Iyi ben bir hafta önce izledim ne 28 Şubat'ı kardeşim siz yatın. Internet ne diye var.
herhalde yapılmış en iyi biyografi filmlerinden biri. izledikten sonra insanı derin düşüncelere sürükler.
Oscar da hatırı sayılır ödüller alan muhteşem bir film.
filmin eleştirisi: http://sinemahzen.com/the-theory-of-everything/
öncelikle birazdan yazacaklarım bir film eleştirisi değil duygusal çıkarımımdır.

--spoiler--

vay anasını diyerek izlediğim film. yemişim teorisini fiziğini. çok mühim bir gerçek var ortada. filmin afişinde bile görüyoruz. stephen abi var bir de aşık olduğu kadın var. kadın da stephen abiye aşık oluyor. hastalığını bilmesine rağmen her zaman yanında oluyor. stephen abi onu zor duruma sokmak istemiyor. zaten binbir güçlüğün altında, yaşayıp yaşamayacağı belli değil bütün bunlara rağmen sevdiği kadına "git" diyor. onun hayatını da zorlaştırmak istemiyor. aşık olduğu kadın bütün her şeye karşı gelerek stephen abimizle evleniyor çünkü o da aşık. her şey çok güzel.

ama film yarısından sonra resmen blue valentine filmine dönüyor. kadın arabada dırdır etmeye başlıyor. normal bir aile değiliz demeye başlıyor. üstüne kilisede tanıştığı adama aşık oluyor. işte gerçek hayat burada başlıyor. o gülüşüyle sana sonsuz huzur veren kadın, ben hep buradayım diyen kadın, yaşama tutunma sebeplerinden olan kadın senin en çaresiz halinde gidip başkasına aşık olabiliyor. ayağa kalkamaz, konuşamaz, kendi tuvaletini kendin yapamaz durumdayken bile, kıskanma hissini yaşatabiliyor sana.

evet kadının da kendince haklı olduğu yönler var. o da insan olduğu için onun da ihtiyaçları var. o da normal bir hayatın özlemini çekiyor. ne yapsın kendi kendine işkence mi etsin diye düşünmedim değil. ancak bir de adamın yaşadığı hayata bakıyorsun stephen abimiz neler başarıyor o haliyle. insan üstü şeyler yapıyor. o zaman sen de bir şeyler feda edeceksin.


--spoiler--
Bu gece izlediğim ve şiddetle tavsiye edeceğim film.

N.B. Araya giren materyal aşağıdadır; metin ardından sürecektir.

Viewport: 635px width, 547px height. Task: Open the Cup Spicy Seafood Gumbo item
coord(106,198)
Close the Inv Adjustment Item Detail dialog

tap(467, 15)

Eddie redmayne öyle bir oynuyor ki film boyunca stephen hawking'i izlediğinizi düşünüyorsunuz. Objektifliği tartışılabilir ancak kesinlikle harika bir filmdi ve duyguları oldukça iyi aktarabildiklerini düşünüyorum. Hastalık sürecini de iyi işlemişler, özellikle filmin sonundaki flashback sahnesinde bunu daha iyi anlıyorsunuz.
--spoiler--
kimileri'nin @12'de dediği gibi stephen hawking'in bilimsel hayatından ziyade özel hayatını anlatan bir film olmuş. eğer bilimsel şeyler izlemek duymak istiyorsanız bunun yerine tesla ya da einstein belgesellerini izlemenizi tavsiye ederim. neal donald walsch'ın tanrıyla sohbet kitabını da okuyabilirsiniz, çünkü bu kitaptaki görüşler hawking'in görüşüyle yani evrenin sınırsız olduğu görüşüyle uyuşuyor. hatta bu kitap çok daha ileri gidip bir çok başka soruya da cevap veriyor.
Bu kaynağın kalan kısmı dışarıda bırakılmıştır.